Records supplied: Begin

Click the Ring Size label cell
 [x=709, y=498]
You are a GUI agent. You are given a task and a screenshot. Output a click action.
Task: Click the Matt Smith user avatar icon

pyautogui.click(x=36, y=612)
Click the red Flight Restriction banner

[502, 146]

Records supplied: End

Your task | Every entry above should be duplicated exactly.

Exercise result |
Click the Ring Size label cell
 [x=709, y=498]
You are a GUI agent. You are given a task and a screenshot. Output a click action.
Task: Click the Matt Smith user avatar icon

pyautogui.click(x=36, y=612)
Click the red Flight Restriction banner

[502, 146]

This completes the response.